--- Start of Provided data ---

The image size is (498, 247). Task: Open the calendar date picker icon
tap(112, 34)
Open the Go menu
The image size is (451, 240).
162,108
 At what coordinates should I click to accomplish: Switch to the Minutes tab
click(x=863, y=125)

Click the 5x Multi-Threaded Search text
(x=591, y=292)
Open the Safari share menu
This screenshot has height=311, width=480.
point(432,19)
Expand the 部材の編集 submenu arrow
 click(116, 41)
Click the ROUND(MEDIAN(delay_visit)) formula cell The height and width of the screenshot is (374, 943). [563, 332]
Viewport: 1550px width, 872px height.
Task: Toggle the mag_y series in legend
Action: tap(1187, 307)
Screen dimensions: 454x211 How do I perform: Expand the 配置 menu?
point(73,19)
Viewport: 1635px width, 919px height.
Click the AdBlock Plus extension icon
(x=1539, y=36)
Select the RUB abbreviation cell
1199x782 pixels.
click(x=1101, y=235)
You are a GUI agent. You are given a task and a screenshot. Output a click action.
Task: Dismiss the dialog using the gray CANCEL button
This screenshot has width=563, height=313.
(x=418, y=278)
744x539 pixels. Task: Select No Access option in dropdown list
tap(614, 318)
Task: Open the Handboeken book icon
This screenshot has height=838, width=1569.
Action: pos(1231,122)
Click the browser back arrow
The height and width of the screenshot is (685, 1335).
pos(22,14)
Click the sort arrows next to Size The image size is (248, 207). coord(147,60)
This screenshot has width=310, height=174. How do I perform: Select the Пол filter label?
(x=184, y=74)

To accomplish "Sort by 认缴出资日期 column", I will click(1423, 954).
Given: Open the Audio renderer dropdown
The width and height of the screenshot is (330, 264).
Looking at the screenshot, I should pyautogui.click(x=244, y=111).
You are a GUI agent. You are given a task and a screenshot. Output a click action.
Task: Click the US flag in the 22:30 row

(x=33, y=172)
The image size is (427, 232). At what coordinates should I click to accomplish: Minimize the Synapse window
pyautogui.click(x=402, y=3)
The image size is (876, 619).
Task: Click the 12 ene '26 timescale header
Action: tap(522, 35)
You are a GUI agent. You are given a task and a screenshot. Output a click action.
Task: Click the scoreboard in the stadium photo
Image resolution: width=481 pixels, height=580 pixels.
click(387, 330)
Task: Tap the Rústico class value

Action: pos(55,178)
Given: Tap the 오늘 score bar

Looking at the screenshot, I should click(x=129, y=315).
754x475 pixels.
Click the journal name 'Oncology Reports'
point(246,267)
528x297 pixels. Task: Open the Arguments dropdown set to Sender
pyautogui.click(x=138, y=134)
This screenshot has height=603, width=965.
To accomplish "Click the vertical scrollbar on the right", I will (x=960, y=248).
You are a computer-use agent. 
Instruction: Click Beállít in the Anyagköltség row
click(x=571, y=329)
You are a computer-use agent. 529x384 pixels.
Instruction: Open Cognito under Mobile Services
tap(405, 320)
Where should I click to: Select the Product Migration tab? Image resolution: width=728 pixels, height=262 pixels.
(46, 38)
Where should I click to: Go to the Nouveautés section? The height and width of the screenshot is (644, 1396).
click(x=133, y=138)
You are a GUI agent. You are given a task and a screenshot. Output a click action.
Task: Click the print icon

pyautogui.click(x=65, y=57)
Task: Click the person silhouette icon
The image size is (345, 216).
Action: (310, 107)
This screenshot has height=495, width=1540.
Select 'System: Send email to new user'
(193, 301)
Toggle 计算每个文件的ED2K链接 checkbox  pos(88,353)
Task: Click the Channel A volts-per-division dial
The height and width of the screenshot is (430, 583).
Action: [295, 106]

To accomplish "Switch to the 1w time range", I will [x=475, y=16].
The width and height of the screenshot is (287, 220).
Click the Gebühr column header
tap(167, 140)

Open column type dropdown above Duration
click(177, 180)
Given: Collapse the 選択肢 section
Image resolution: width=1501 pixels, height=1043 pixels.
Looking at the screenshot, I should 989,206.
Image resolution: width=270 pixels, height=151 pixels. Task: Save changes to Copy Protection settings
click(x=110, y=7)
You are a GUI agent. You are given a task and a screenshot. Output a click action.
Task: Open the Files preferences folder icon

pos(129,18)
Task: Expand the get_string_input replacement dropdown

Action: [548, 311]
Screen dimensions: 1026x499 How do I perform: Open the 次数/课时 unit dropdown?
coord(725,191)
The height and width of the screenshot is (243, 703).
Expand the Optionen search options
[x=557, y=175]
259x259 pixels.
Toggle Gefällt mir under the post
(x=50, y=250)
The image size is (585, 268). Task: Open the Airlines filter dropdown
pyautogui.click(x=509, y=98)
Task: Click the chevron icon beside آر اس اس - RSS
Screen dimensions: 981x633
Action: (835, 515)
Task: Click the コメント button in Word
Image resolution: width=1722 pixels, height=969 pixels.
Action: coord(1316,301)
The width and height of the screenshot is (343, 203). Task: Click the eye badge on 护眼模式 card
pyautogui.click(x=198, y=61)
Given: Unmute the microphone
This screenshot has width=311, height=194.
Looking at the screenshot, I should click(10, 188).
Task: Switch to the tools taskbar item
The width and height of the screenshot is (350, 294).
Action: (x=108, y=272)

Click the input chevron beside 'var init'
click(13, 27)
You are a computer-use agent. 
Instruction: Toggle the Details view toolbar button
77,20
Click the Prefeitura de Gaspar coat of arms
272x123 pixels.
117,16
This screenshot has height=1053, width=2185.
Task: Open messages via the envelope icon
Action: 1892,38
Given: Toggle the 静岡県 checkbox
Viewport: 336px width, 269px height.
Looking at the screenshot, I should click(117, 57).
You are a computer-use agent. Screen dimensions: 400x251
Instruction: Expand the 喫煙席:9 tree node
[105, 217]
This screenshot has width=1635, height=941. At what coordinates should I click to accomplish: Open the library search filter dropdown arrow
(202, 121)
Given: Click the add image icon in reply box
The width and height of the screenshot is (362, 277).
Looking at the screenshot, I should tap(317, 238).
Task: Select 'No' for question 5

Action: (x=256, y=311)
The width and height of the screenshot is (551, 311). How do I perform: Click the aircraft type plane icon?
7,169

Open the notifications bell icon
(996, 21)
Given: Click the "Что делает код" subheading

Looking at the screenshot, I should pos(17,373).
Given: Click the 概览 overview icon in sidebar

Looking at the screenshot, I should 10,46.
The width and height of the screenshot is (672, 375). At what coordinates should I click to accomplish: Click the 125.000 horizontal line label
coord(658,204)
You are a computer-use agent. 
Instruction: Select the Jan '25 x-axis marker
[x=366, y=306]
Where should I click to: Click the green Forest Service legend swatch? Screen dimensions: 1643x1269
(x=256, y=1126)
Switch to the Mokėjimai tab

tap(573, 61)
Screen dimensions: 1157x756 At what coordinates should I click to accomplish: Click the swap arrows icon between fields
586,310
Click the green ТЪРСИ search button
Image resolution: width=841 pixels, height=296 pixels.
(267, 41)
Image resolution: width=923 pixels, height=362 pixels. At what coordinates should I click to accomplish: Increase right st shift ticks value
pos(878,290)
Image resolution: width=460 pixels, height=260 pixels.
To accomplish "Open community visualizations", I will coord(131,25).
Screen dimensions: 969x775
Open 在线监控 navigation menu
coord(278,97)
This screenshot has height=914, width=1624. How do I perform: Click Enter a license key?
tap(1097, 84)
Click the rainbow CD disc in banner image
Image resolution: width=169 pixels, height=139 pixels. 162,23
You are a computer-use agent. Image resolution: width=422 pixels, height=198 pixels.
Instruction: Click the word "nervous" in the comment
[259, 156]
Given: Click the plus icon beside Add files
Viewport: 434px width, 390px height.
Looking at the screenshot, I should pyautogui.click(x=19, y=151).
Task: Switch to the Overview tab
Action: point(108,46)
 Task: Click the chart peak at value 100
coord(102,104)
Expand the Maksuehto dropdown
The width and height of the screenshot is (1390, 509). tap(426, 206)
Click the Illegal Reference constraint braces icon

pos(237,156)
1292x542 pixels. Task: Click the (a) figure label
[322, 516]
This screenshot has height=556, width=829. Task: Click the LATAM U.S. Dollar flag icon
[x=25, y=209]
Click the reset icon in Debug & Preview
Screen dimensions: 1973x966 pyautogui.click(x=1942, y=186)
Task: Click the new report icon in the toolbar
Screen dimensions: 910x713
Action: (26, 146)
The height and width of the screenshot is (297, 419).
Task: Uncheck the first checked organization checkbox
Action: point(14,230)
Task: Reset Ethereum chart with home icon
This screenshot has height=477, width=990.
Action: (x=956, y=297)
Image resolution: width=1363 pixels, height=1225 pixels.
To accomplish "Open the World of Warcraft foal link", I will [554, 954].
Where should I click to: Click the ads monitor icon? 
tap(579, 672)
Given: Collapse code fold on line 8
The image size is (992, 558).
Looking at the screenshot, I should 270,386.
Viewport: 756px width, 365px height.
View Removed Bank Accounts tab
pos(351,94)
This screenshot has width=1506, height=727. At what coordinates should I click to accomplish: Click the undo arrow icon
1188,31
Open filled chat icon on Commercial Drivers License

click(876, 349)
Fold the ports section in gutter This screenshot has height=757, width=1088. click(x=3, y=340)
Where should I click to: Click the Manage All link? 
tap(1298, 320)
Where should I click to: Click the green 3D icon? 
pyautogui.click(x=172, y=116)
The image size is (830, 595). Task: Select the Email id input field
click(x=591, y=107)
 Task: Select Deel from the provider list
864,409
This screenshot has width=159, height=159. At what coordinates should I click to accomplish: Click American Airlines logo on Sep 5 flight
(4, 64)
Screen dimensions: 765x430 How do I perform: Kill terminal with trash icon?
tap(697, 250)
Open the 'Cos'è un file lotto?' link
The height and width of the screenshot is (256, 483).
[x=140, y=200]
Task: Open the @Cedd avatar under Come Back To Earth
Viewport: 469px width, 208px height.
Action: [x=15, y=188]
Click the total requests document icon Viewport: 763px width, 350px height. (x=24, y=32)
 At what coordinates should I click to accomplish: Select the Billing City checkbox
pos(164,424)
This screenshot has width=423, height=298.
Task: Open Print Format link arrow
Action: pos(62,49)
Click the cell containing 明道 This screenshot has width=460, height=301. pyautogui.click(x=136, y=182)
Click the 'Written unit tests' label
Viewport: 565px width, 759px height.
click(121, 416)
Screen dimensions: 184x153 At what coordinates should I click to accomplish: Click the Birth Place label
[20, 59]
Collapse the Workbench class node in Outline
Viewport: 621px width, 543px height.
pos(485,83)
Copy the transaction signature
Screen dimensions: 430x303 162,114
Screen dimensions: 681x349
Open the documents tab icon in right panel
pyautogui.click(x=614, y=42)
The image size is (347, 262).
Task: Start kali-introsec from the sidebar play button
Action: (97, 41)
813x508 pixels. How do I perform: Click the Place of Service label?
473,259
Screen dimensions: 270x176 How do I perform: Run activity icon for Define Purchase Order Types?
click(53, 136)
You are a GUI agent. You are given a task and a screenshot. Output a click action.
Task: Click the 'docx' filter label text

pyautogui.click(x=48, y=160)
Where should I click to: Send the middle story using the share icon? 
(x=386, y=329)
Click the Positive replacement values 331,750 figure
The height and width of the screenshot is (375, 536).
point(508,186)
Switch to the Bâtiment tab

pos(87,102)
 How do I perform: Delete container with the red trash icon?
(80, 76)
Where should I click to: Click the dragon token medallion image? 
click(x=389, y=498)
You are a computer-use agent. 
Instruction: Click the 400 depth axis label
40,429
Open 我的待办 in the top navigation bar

--- End of Provided data ---

### Required task:
Quote the records starting at the line that contains "Task: Click the new" and ending at the line that contains "will [554, 954].", with both of those lines included.

### The completed task:
Task: Click the new report icon in the toolbar
Screen dimensions: 910x713
Action: (26, 146)
The height and width of the screenshot is (297, 419).
Task: Uncheck the first checked organization checkbox
Action: point(14,230)
Task: Reset Ethereum chart with home icon
This screenshot has height=477, width=990.
Action: (x=956, y=297)
Image resolution: width=1363 pixels, height=1225 pixels.
To accomplish "Open the World of Warcraft foal link", I will [554, 954].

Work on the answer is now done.